-- Short problem 1 --
According to the Goldmember review, how many different characters does Mike Myers play in the movie?

-- Text segment --
Pace Cyril Connolly (Bond Strikes Camp), James Bond was spoofed as early as 1967 with the rancid Casino Royale (directed by John Huston), and rather more successfully by the Flint and Matt Helm movies starring James Coburn and Dean Martin, respectively. Other franchise spies such as Harry Palmer (Michael Caine), Jack Ryan (Harrison Ford) and Ethan Hawke (Tom Cruise) have walked a fine line between parodying Bond and imitating him. No such problems of attribution attend the Austin Powers movies, which are affectionate send-ups not just of Bond, but of everything British. (The scene where Austin Powers is knighted by the Queen looks every bit as comic as the real thing.)
Goldmember is the third outing for Mike Myers's velvet-suited, snaggle-toothed, groovy British spy, and an increased budget means that the movie is full of special effects and action sequences - not to mention a whole souvenir-store of big movie-star cameos - that are almost the equal of anything you would see in a Bond movie; and the only major difference between Austin Powers and a James Bond movie in 2002, is that Goldmember is so much more entertaining.
Playing four different characters, Myers guys at the camera like an actor on the stage of Shakespeare's Globe taking the groundlings into his confidence. It is a very winning technique employed to great effect, and only the po-faced or the politically correct will dislike this movie. And they will. There are fart jokes, dwarf jokes, erection jokes, double entendres below even Benny Hill's notice, and more than a few shit jokes, and I don't mean jokes that aren't funny. Indeed, there are times in Goldmember when Myers's vision is so hilariously "excrementious and stercoraceous, rancid and urinous" that you might think he had sprung from the pages of Swedenborg wearing a pair of yellow-tinted spectacles and dun-coloured trousers. It's tasteless and vulgar, offensive and utterly puerile. I loved every minute of it.

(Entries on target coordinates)
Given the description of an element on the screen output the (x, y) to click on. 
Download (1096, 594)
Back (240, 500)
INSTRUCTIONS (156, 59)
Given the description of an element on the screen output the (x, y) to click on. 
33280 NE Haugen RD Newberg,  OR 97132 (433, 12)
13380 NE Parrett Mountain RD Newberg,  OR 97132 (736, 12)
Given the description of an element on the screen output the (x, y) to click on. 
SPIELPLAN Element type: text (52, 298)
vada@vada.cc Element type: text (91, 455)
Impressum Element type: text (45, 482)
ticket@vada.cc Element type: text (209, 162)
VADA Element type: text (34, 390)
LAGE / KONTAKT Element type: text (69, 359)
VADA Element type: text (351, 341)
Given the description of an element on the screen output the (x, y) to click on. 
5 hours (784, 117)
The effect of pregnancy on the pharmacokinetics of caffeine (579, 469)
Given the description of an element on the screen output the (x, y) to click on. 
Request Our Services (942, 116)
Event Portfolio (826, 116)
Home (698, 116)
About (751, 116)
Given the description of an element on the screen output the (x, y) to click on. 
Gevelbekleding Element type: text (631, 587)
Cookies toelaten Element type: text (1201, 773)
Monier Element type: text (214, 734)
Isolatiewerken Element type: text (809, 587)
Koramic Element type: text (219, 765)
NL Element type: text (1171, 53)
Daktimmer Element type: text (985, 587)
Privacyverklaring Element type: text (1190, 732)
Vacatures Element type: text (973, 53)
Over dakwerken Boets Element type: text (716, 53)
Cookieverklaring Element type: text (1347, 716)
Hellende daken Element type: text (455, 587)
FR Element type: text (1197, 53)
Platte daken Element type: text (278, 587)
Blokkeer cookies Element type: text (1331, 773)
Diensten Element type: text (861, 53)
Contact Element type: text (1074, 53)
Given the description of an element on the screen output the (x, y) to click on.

-- Short problem 2 --
Count the lines in the records that contain the string "Newberg", and give only that number.

-- Answer 1 --
Four.

-- Answer 2 --
2